## Material shown

○ ○ ○ ○

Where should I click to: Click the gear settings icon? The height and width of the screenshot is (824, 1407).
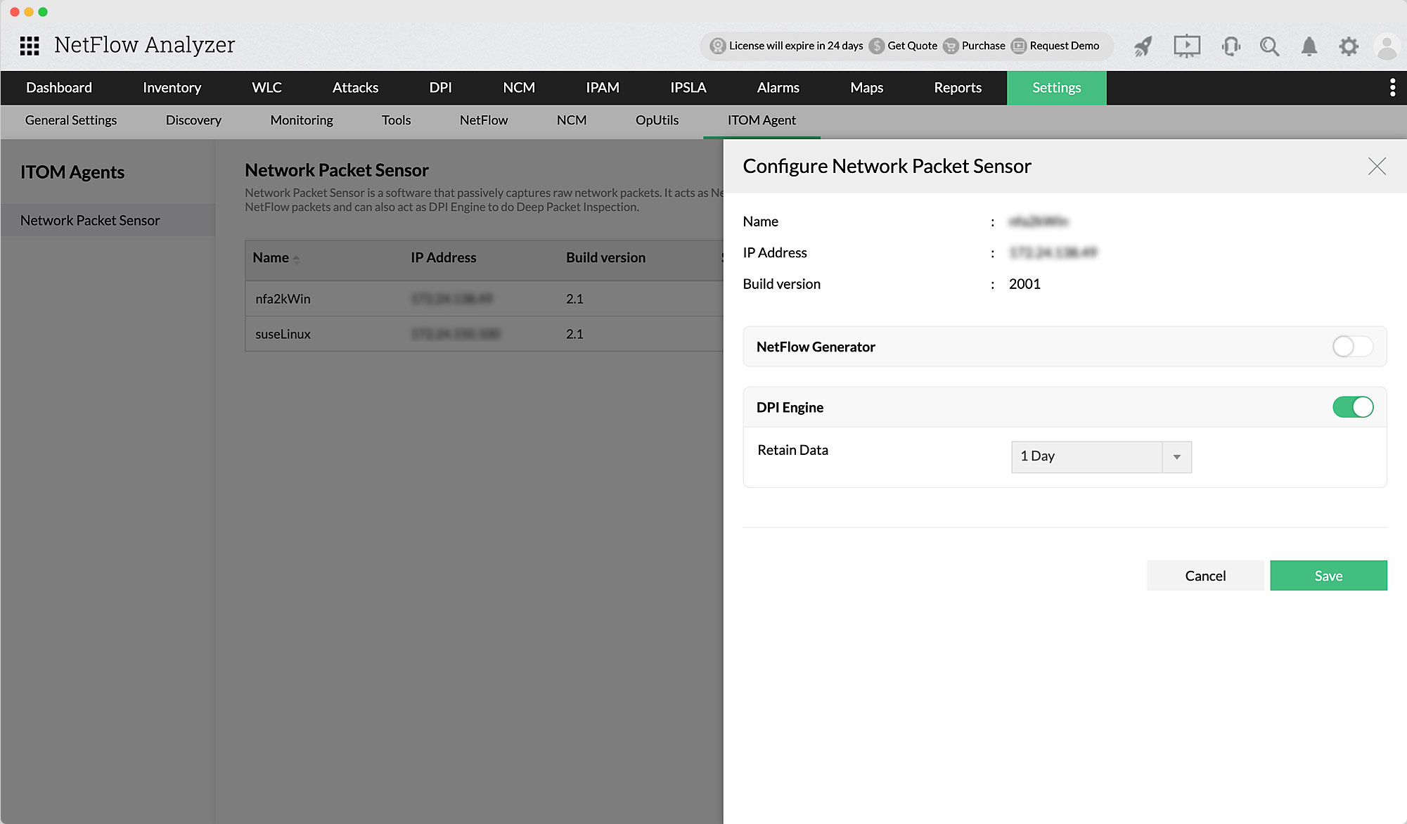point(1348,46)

○ ○ ○ ○

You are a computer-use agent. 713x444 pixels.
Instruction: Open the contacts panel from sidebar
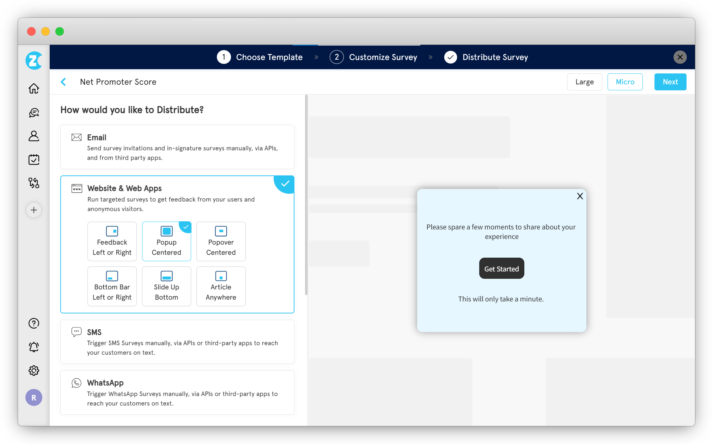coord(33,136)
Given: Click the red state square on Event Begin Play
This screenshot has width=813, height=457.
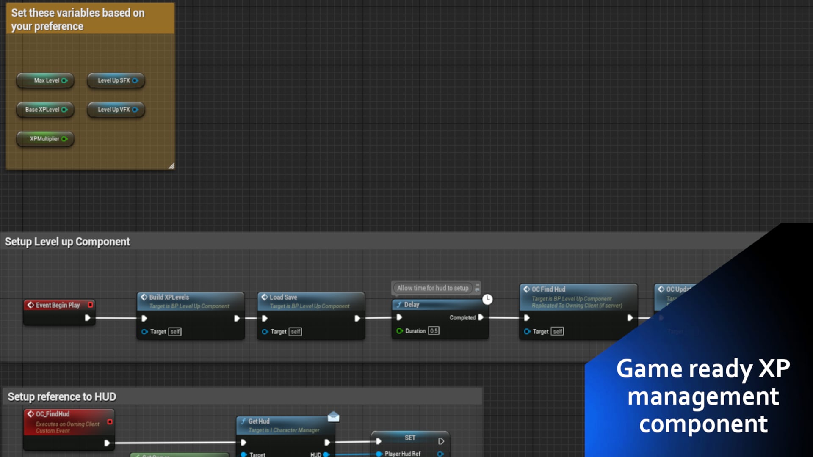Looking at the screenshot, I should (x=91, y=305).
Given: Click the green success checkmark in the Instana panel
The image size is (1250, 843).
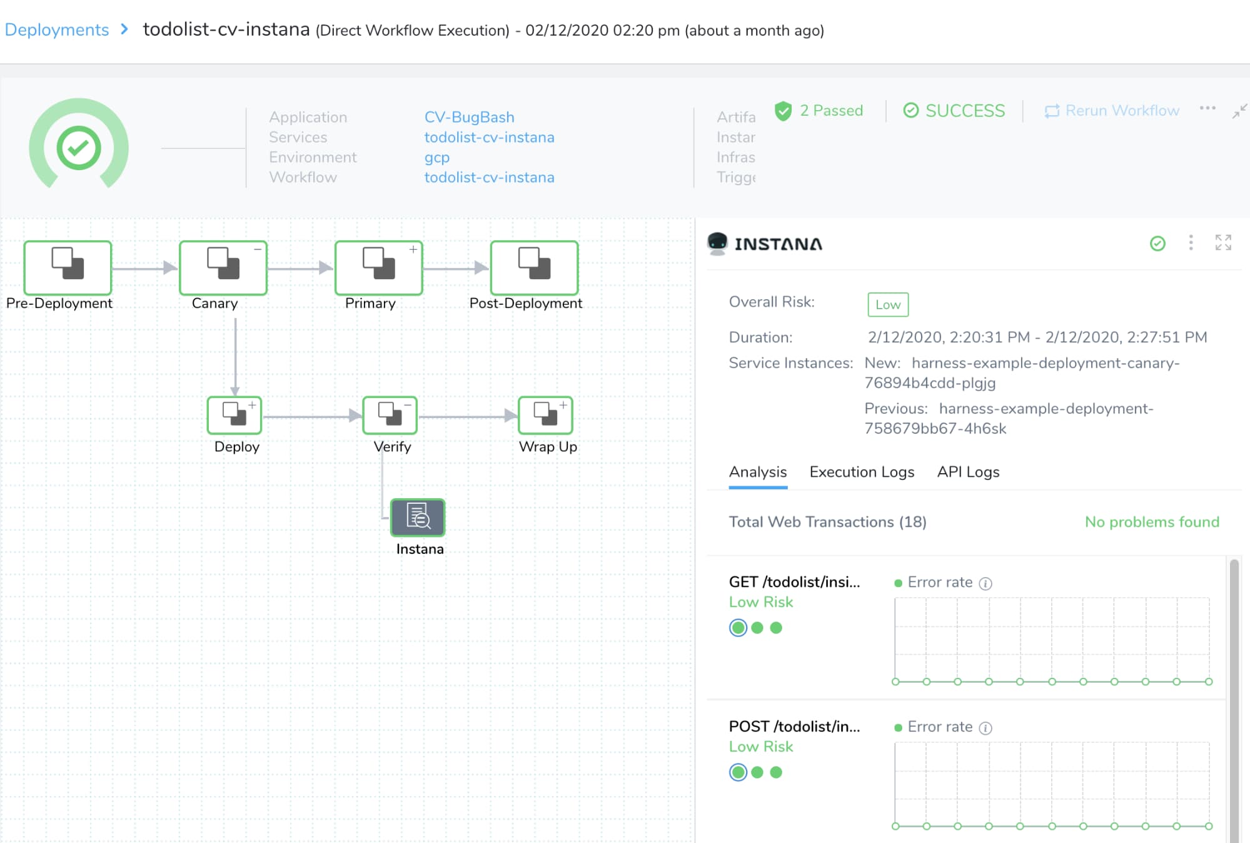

○ ○ ○ ○

Return the span of lines in the data above that opens at the line with "Given: Click the green" and closes at the line with "The image size is (1250, 843).", exactly, ends included, nothing else.

## Exercise response
Given: Click the green success checkmark in the Instana panel
The image size is (1250, 843).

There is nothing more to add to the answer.